Last week, Commonwealth’s Attorney S. Randolph Sengel announced that he has received the criminal case file in the shooting of a Springfield teenager. Sengel’s receipt of the file is the first step in an ongoing investigation of the incident, in which an off-duty Alexandria police officer opened fire at a moving vehicle in the parking lot of a west-end restaurant — killing Aaron Brown, 18.
According to court documents, Officer Carl Stowe fired his police-issue Glock into a 1995 Jeep Cherokee at 3 a.m. on Feb. 25. Police say that Stowe was responding to one of the restaurant’s employees, who told him that a group of teenagers had left without paying their bill. Brown died at the scene.
“I have conducted a preliminary review of the file, and since the incident, I have devoted considerable time to ongoing review of the evidence and witness statements as they have become available,” Sengel wrote. “My review of this case will include re-interviewing witnesses, additional forensic consultation and follow-up investigation.”
Sengel said that he expects his investigation of the Police Department’s case file to take 60 to 90 days. Patrick Malone, an attorney who is representing the Brown family, responded to the announcement with a letter to the commonwealth’s attorney.

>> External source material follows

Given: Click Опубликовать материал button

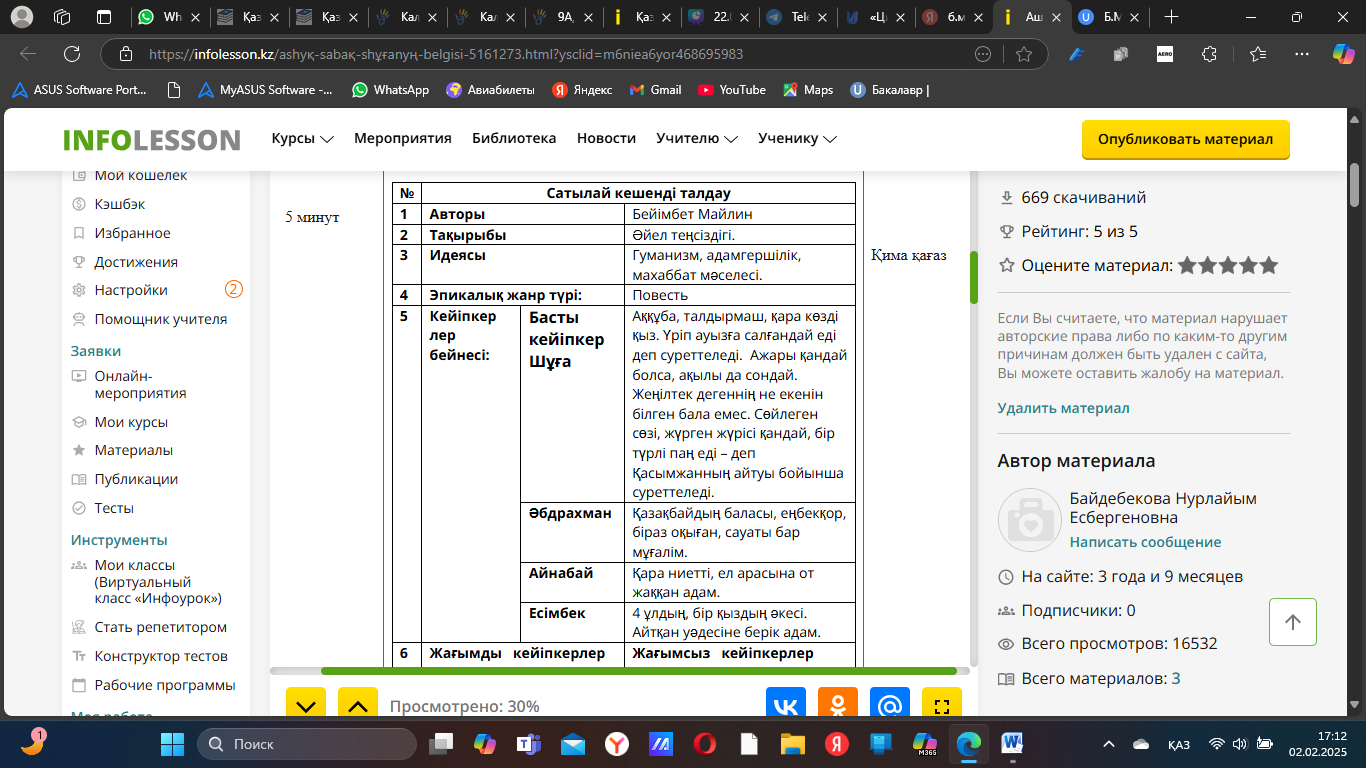Looking at the screenshot, I should [x=1185, y=140].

“As attorney for the Brown family, I appreciate your desire to make a thorough and careful investigation of all of the facts before deciding whether to bring criminal charges against the officer who shot Aaron," Malone wrote in the letter. “However, the city pledged that this would be a transparent investigation, and therefore I call on you to make public the complete results of the Alexandria Police Department’s investigation along with any forensic tests performed by other agencies.”
The Police Department and the commonwealth’s attorney’s office have refused to release the case file. In Malone’s letter, he said that the Brown family wants to examine the file and all the evidence related to the case — especially the Jeep that was involved in the incident.
“In the seven weeks since this shooting, our many requests to look at this evidence have been rebuffed,” Malone wrote. “Inspection by us of the evidence and release to the public of the investigative file would do nothing to harm the rights of the officer and would go a long way toward reassuring everyone that the investigation is being conducted in a fair and independent way.”
Police officers who are working secondary employment are responsible for upholding the policy directives of the department, including the ones outlining the use of force. Directive 10.32.04 outlines the use of lethal force when shooting at a moving vehicle. The directive authorizes lethal force when “a vehicle is operated in a manner deliberately intended to strike an employee.”
Sengel’s investigation will make a ruling on Stowe’s actions. If Sengel determines that he acted within policy, Stowe may return to active duty. If the commonwealth’s attorney determines that the officer was not following policy, criminal charges could be filed in the circuit court.